Tak ada hal yang paling menakutkan (bagi comic pemula) selain rasa khawatir akan gagal dalam suatu perform. Bukan soal demam panggung, bukan soal keraguan akan materi yang kurang nendang, bukan juga soal calon penonton yang kelewat cerdas atau kurang nyambung. Persoalannya adalah kekhawatiran yang menyergap ke dalam diri sendiri, yang kemudian menggerogoti rasa percaya diri. Kekhawatiran ini akan berkurang jika anda mencoba tip-tip berikut ini.

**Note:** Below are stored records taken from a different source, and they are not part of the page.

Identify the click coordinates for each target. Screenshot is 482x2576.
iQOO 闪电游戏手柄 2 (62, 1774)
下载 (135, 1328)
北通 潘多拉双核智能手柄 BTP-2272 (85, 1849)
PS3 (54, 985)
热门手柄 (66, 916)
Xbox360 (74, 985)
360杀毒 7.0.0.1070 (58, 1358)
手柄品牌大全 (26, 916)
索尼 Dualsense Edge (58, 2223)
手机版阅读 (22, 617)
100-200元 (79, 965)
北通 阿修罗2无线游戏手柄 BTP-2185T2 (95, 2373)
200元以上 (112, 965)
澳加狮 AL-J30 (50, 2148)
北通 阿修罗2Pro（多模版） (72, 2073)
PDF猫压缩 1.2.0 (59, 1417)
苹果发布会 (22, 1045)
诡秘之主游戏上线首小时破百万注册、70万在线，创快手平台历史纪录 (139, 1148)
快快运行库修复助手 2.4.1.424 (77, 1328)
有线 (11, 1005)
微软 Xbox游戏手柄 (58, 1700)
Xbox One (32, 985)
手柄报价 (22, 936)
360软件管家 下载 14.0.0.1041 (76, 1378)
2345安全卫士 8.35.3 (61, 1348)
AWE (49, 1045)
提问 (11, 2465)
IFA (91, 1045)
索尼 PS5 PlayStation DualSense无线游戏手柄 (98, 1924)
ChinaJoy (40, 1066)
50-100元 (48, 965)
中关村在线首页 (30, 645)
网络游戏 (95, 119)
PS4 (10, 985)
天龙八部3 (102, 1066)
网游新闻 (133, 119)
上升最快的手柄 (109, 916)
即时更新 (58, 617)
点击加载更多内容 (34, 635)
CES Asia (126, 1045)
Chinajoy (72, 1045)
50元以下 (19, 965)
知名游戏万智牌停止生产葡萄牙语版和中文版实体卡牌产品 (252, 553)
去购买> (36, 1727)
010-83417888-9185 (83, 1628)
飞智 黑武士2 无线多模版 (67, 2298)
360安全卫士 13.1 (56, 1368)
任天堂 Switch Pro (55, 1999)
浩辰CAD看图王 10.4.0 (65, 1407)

  • Jangan tunda, naiklah ke atas panggung sekarang juga.
    Pepatah bijak mengatakan, “learning by doing”, itulah solusinya. Tak ada teori yang dapat menjelaskan, mengapa dengan langsung melakukan apa yang anda khawatirkan, pelan-pelan masalah yang menjadi penghambat anda akan terkuak dengan sendirinya. Semakin banyak Anda melakukan dan memanfaatkan open mic, semakin Anda akan dapat belajar. Banyak komedian melakukan kegiatan tersebut beberapa kali, dari klub ke klub atau dari komunitas studi ke komunitas studi. Tidak ada pengganti yang efektif untuk itu selain memastikan anda mendapatkan kesempatan untuk mencoba melakukan open mic di manapun kesempatan itu bisa didapatkan.
  • Jangan takut untuk meledakkan suasana.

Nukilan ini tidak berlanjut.